6. WORLD magazine’s latest issue features children’s books, including an article about the WORLD Children’s Book of the Year, Circus Mirandus by Cassie Beasley, an interview with John Erikson, author of the Hank the Cowdog series, a discussion of Victorian author GA Henty and reading historical books in cultural context, and lots and lots of book suggestions. I was on the committee that picked the middle grade fiction Book of the Year and the runners-up, so I definitely had a smile on my face as I read the many articles about children’s books in this weeks issue of WORLD magazine.

7. I had three library open house dates for my private subscription lending library that I run out of my house here in southeast Houston. Several families came to visit, and it looks as if several will join the library. I really, really enjoy having a library for children and adults (mostly homeschoolers) and sharing my books with them.

Listen to the Moon by Michael Morpurgo

Serendipity. I read two books this week about children who are traumatized and lose their ability to speak. I wondered how common this “selective mutism” or traumatized mutism is, so I looked it up. It turns out that selective mutism is rare, and mutism caused by trauma is quite rare, almost nonexistent.
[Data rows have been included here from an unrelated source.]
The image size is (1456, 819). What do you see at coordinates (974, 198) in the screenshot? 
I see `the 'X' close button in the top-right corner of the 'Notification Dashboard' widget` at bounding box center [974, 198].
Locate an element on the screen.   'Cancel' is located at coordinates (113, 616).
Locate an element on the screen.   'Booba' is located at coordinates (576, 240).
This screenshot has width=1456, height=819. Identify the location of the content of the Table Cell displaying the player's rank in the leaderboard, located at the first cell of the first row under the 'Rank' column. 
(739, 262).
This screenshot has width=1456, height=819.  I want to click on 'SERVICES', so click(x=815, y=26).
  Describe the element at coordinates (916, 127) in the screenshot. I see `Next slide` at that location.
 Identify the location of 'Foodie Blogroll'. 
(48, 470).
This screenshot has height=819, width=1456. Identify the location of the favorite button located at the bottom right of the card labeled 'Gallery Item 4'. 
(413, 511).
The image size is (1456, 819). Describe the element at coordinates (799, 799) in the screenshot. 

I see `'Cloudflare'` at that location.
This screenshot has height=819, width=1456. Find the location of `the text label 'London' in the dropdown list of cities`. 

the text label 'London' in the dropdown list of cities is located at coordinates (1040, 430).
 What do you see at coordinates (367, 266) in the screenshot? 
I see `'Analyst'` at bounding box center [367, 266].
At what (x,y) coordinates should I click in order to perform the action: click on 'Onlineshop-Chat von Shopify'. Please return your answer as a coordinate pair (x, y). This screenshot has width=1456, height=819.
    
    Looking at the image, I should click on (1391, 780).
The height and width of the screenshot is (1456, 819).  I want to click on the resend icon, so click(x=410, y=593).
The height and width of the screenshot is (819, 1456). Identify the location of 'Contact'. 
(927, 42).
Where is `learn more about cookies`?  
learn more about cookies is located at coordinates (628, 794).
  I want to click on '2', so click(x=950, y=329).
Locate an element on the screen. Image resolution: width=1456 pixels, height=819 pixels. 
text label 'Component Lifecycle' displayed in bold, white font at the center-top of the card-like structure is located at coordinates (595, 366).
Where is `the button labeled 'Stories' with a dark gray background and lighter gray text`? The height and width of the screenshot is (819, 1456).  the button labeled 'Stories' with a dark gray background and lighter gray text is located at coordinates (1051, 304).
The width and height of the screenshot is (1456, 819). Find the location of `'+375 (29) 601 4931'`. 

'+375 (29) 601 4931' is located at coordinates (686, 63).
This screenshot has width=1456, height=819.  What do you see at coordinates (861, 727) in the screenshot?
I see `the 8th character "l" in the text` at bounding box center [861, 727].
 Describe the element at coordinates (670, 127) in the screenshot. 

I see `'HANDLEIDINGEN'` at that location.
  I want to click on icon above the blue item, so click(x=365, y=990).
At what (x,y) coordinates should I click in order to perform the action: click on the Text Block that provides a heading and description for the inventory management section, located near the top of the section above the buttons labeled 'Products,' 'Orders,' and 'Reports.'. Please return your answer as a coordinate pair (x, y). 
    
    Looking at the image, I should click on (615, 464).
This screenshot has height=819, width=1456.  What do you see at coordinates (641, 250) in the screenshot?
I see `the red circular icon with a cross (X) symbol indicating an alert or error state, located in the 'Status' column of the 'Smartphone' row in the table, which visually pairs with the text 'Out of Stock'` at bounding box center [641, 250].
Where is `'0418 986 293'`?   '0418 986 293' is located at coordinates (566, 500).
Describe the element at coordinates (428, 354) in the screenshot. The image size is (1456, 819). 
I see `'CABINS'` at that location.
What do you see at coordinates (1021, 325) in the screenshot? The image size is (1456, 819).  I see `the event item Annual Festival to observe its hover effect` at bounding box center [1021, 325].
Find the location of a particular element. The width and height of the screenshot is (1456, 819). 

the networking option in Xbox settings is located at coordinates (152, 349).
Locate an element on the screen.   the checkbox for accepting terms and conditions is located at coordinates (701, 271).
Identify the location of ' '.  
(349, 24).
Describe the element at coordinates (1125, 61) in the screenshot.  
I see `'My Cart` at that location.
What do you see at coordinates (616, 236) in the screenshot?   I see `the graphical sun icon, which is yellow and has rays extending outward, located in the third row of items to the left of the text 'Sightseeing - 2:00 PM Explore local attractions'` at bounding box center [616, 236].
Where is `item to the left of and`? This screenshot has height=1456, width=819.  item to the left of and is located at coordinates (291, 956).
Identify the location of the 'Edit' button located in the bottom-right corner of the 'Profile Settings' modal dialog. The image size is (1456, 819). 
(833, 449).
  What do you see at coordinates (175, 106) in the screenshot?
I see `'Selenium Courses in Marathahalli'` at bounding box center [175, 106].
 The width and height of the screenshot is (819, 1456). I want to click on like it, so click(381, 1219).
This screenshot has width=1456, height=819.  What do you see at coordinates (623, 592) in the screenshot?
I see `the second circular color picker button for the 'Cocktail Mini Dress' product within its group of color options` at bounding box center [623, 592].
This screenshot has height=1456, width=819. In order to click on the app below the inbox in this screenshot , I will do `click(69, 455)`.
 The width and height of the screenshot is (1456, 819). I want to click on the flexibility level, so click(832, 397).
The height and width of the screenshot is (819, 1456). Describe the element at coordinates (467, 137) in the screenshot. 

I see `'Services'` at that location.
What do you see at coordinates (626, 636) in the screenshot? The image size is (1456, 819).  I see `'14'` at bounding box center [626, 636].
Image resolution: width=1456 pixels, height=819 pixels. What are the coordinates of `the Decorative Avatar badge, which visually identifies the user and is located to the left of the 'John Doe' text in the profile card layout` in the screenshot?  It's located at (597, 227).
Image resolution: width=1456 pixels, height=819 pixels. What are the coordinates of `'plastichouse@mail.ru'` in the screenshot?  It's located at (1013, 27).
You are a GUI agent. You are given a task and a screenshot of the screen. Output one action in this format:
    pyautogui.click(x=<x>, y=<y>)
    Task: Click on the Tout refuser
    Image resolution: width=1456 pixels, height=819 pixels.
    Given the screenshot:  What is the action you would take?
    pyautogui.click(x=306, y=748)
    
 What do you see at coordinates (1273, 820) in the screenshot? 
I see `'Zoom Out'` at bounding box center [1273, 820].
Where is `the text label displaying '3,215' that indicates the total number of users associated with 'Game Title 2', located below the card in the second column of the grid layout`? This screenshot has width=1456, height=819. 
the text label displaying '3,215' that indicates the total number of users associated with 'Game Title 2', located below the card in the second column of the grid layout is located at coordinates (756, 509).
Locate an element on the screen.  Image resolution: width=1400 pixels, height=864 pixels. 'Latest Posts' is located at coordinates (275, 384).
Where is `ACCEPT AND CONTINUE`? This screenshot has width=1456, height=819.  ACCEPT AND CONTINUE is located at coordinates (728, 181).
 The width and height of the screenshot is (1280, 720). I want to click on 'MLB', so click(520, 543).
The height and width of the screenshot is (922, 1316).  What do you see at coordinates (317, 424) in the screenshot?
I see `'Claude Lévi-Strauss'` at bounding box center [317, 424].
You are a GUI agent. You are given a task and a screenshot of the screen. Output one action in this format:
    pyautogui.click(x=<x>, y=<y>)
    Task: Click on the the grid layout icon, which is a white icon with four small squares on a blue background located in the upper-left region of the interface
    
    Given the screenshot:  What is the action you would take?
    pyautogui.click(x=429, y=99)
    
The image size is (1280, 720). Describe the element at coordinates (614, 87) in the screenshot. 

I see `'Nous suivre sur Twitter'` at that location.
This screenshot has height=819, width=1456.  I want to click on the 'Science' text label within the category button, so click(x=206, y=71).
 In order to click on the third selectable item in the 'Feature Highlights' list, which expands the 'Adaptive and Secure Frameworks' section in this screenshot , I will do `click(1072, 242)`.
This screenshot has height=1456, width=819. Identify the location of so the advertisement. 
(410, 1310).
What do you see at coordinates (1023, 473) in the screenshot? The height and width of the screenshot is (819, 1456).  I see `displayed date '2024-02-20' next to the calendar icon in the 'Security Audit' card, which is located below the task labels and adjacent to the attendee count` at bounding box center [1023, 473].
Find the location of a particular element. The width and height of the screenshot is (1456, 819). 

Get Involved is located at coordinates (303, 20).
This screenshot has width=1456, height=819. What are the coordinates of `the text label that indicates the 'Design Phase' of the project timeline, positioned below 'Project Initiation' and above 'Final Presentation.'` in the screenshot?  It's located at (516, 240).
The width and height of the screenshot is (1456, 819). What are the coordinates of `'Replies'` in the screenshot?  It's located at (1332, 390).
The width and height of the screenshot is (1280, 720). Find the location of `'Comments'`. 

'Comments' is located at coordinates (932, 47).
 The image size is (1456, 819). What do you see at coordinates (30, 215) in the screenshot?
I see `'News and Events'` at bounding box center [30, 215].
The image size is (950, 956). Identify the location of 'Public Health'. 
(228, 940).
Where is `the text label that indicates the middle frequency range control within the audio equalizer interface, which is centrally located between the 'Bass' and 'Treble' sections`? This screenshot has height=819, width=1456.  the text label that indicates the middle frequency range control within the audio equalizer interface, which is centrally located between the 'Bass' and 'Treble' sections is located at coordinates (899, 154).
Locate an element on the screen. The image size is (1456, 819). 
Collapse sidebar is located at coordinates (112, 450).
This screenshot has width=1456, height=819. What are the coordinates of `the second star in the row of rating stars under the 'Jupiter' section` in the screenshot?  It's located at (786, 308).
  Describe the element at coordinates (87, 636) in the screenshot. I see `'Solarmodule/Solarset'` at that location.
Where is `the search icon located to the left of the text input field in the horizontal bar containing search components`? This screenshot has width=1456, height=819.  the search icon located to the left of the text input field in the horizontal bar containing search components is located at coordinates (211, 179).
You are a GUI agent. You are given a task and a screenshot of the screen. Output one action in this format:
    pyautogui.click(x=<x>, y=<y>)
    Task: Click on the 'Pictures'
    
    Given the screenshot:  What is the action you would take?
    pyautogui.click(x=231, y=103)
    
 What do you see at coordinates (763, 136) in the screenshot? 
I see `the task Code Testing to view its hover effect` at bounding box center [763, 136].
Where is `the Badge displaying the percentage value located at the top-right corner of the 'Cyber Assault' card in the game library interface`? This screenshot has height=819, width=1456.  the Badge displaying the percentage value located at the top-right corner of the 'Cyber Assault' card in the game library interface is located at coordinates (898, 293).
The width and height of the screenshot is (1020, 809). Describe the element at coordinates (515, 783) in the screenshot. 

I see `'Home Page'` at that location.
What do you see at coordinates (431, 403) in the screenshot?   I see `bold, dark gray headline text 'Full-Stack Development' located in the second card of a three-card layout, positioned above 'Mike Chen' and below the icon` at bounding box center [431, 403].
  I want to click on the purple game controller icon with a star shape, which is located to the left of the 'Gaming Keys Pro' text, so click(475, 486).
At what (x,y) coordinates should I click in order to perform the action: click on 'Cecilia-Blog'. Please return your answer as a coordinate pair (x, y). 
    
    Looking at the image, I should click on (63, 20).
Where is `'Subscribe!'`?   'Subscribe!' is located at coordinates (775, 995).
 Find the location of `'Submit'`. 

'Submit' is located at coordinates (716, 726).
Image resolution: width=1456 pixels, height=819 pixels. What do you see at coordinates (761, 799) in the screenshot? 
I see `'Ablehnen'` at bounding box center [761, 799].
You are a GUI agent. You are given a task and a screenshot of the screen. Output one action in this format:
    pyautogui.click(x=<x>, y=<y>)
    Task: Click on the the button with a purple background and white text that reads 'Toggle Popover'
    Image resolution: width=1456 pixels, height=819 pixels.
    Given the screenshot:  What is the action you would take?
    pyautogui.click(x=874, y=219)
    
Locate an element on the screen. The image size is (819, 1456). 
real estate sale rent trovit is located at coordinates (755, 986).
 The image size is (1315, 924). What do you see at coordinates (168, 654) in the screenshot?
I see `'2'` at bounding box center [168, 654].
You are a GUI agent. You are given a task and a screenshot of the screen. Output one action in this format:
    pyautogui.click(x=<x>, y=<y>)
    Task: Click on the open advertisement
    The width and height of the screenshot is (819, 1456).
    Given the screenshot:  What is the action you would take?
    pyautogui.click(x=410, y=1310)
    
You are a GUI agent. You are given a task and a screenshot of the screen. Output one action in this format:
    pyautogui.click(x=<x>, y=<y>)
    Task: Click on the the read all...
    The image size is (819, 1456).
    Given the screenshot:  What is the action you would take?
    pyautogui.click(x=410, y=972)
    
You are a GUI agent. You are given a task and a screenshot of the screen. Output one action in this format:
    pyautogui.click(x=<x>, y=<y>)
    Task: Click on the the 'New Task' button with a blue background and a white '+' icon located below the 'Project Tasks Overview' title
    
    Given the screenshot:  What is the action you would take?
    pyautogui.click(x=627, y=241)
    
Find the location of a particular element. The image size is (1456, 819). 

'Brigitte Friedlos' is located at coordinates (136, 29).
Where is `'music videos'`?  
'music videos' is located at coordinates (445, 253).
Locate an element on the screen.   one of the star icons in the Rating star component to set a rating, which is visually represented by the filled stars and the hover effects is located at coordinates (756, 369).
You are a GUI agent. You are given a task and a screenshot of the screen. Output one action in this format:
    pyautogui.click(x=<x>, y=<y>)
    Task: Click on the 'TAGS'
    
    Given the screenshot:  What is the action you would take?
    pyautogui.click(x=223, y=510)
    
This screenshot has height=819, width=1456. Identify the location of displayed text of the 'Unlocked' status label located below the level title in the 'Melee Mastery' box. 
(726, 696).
But it makes for a good story.

While fishing in the Scilly Isles off the coast of Britain, Alfie and his father find a young girl on a small, uninhabited island, and they bring her home with them. The girl is injured, near death, and she speaks only one word: “Lucy”. So they call her Lucy Lost, not knowing where she came from or how she came to be abandoned on the island. World War I is bringing changes to the island where Alfie lives, and Lucy becomes a victim of the islanders’ ignorance and fear as many of them come to believe that she is actually a German girl, perhaps even a spy.

One of the best World War I middle grade novels I’ve read, Listen to the Moon would be a good companion novel to Erik Larson’s Dead Wake, a nonfiction book about the sinking of the Lusitania. Read Dead Wake (for adults) first, and then read Morpurgo’s story of Lucy Lost, Listen to the Moon. In fact, I would have titled the book Lucy Lost instead of Listen to the Moon. Lucy Lost is more memorable, whereas Listen to the Moon sounds just like a dozen other book titles that wouldn’t stick in the mind for very long. (Yeah, I just typed in “moon” and “listen” in the search bar at Goodreads and came up with Goodnight Moon, Walk Two Moons, The Moon and More, Moon Over Manifest, The Moon Is Down, Just Listen, I Should Have Listened to the Moon, and too many more. I definitely have a future career as a book namer.)